The association between hyperthyroidism and primary adrenal insufficiency is found to be rare. The incidence of thyrotoxicosis in patients with Addison’s disease in about 5% which is nearly 10 times when compared to the general population [8]. There are a few case reports of thyrotoxicosis not being recognized initially in patients with primary adrenal insufficiency when both clinical conditions present simultaneously or vice versa [9,10]. The clinical features of both diseases are almost similar and sometimes coexisting features are wrongly attributed to dominant disease and diagnosis often delayed. Such patients are more susceptible to adrenal crisis [11]. There are several case reports of thyrotoxicosis precipitating adrenal crisis in patients with chronic adrenal insufficiency.

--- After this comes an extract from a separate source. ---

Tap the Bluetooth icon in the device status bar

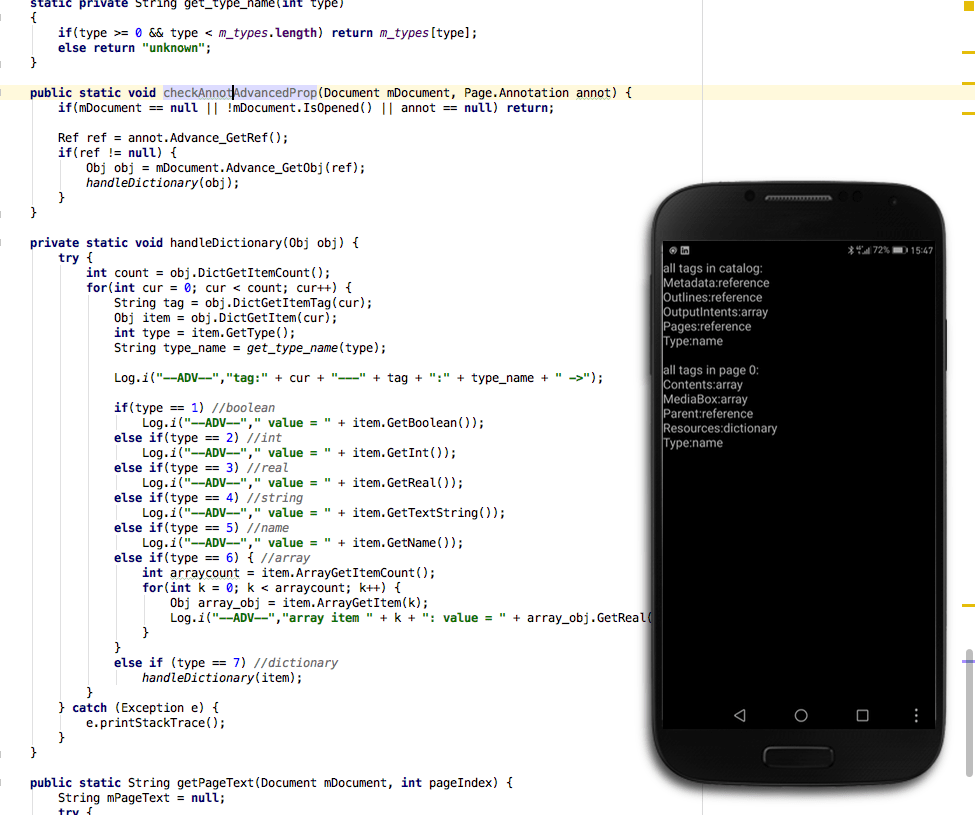(x=851, y=250)
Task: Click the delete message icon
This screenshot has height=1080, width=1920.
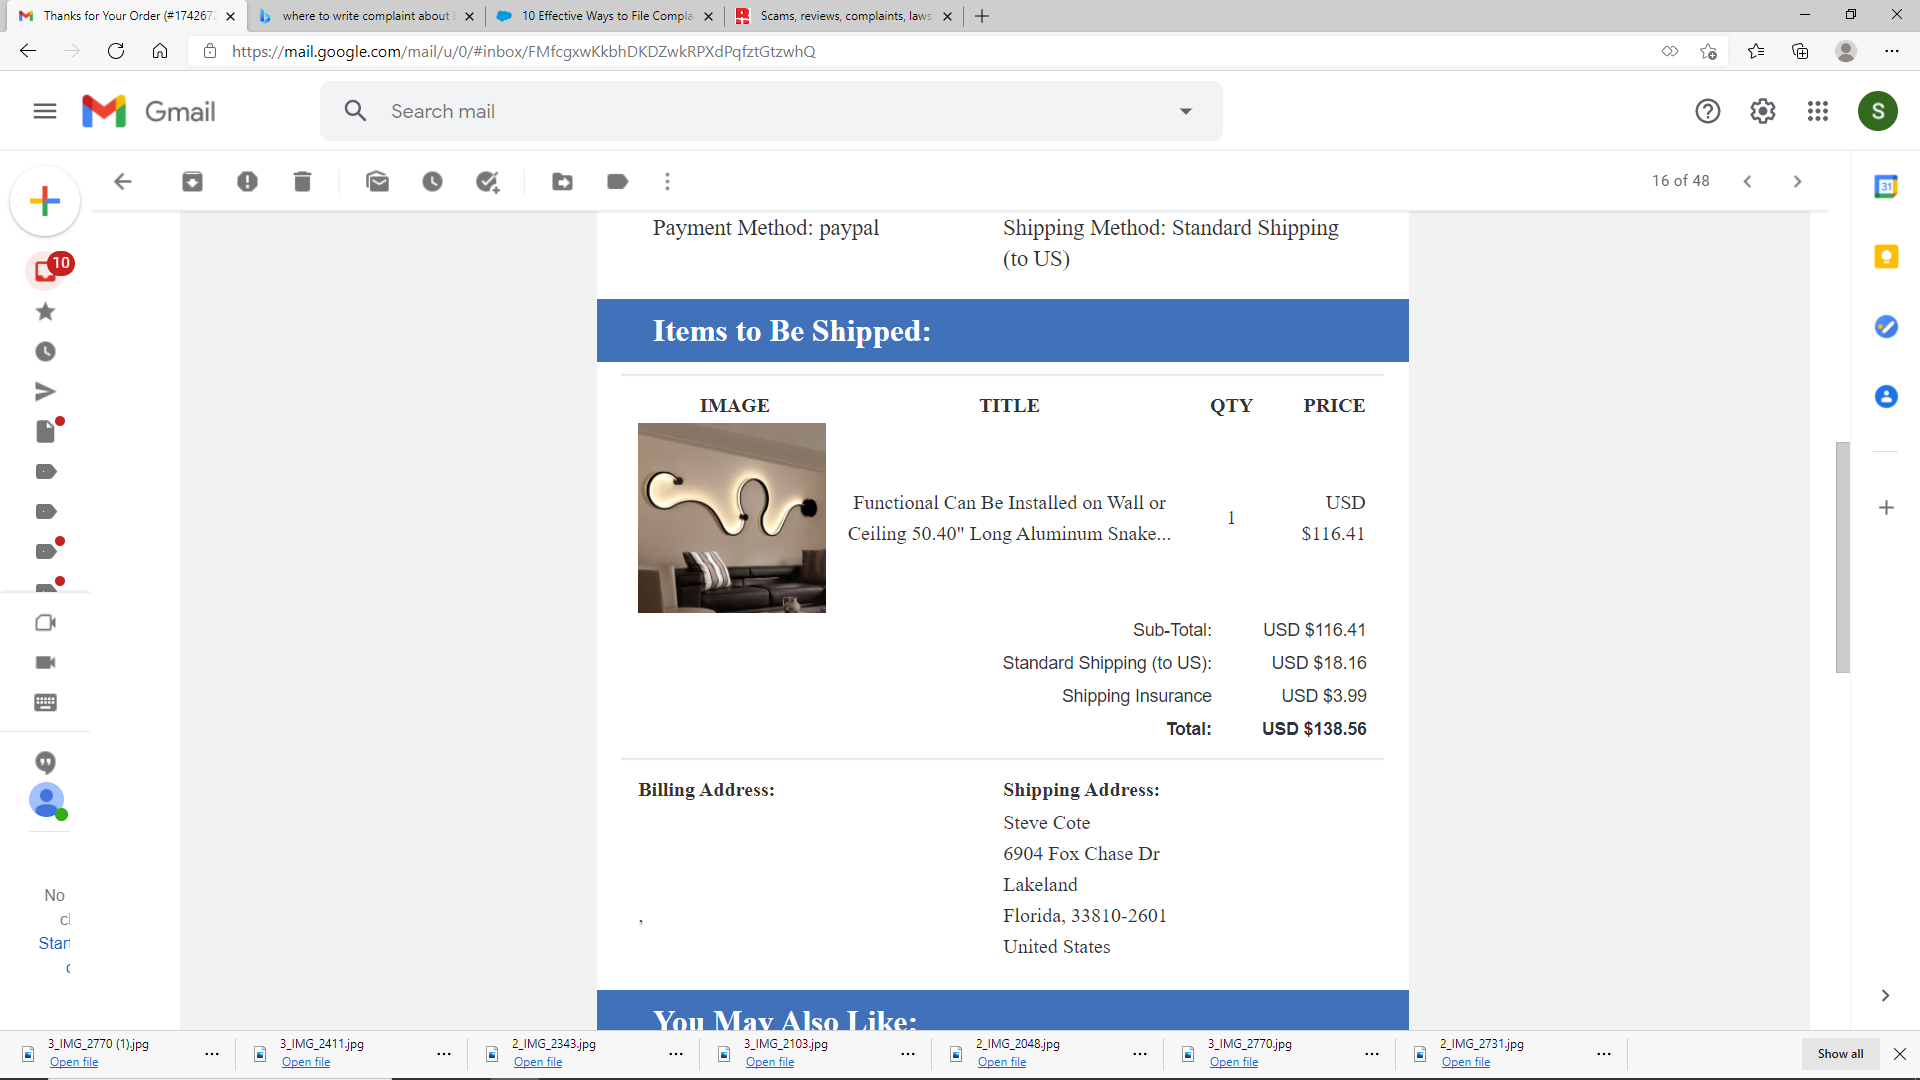Action: click(302, 182)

Nagai et al., reported a case of lithium induced transient thyrotoxicosis precipitated adrenal crisis in a patient with unilateral adrenalectomy for adrenal Cushing’s syndrome. She was previously treated with lithium for manic depressive illness due to Cushing’s syndrome [12]. Onuk et al., reported a case of adrenal crisis in a patient with type 2 diabetes with CAD following treatment with amiodarone for post CABG atrial fibrillation. Yoshino et al., reported similar case of sunitib induced thyrotoxcosis precipitating adrenal crisis in a patient with renal cell carcinoma [13]. Shaikh et al., reported case of adrenal crisis following thyroxine in patients with undiagnosed primary adrenal insufficiency. Lewandowski et al., reported a case of Graves’ thyrotoxicosis precipitating adrenal crisis in a patient with panhypopituitarism [14].

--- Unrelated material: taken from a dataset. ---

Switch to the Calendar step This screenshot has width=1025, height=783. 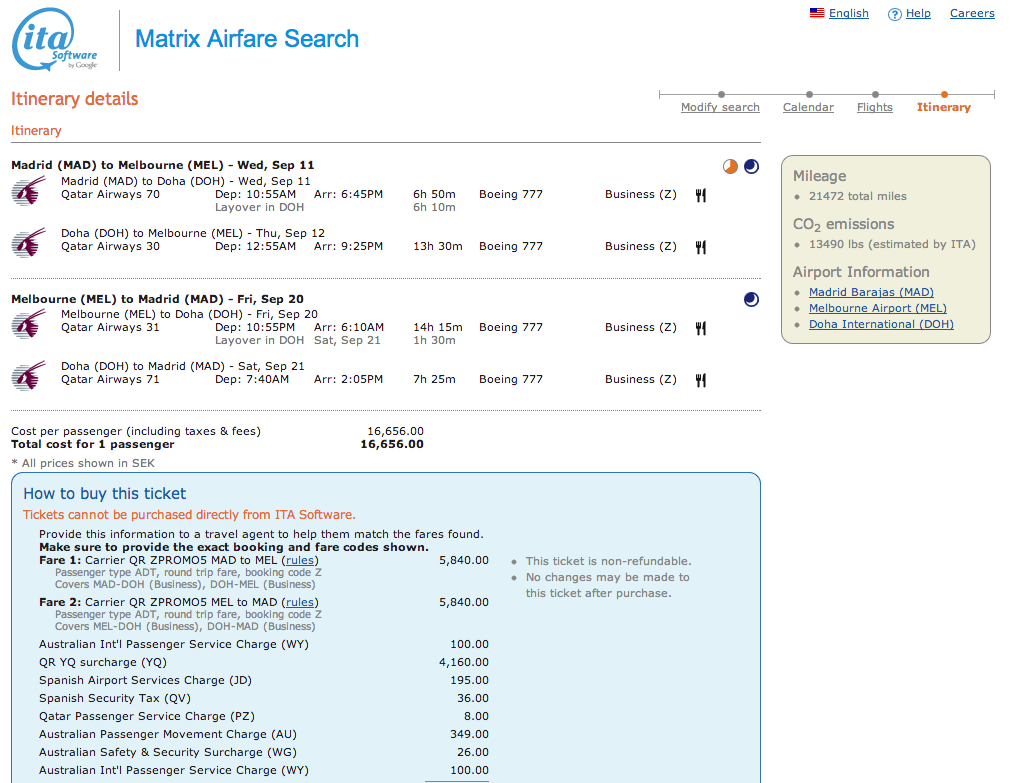click(x=808, y=107)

The mechanism of adrenal crisis in the setting of thyrotoxicosis is mainly related to increased rate of cortisol metabolism due to increased hepatic Δ4, 5-reductase activity. In thyrotoxicosis, the adrenal cortical function is affected due to an increased rate of clearance and increased rate of production of cortisol, however the circulating cortisol levels remain normal [15]. There are studies showing diminished adrenal reserve in subjects with prolonged severe thyrotoxicosis and normalization of cortisol levels following treatment of thyrotoxicosis. In the setting of a thyroid storm, the normal cortisol level is often interpreted as relative adrenal insufficiency. Our case in many ways differs from other causes of adrenal crisis as thyrotoxicosis is not a common cause of adrenal crisis in primary adrenal insuffiecncy. On other hand in our patient the clinical features of thyrotoxicosis were subclinical. This case highlights the need for a high index of suspicion and rare cause like thyrotoxocosis should be rule to in patients with adrenal crisis. Thyroticosis should also be suspected when there recurrent episode of adrenal crisis This case also highlights the need for routine performing of thyroid function even in patients presenting with adrenal crisis to rule out thyrotoxicosis, rather than looking for hypothyroidism alone.

Conclusion

It is imperative for the physician to suspect Graves’ thyrotoxicosis as one the important cause of the adrenalcrisis when patients fail to improve symptomatically or have recurrent episodes of adrenal crisis even with adequate steroid replacement after the common causes like infection and stress had been excluded. Even though the association of Addison’s disease and Graves’ thyroxicosis is uncommon, it requires a high index of suspicion for early diagnosis and treatment to prevent death due to adrenal crisis. It is also essential onthe part of the doctor to ensure that the patient carries the emergency medicines and to also educate the patient regarding the need of glucocorticoids dose adjustment during illness and injury.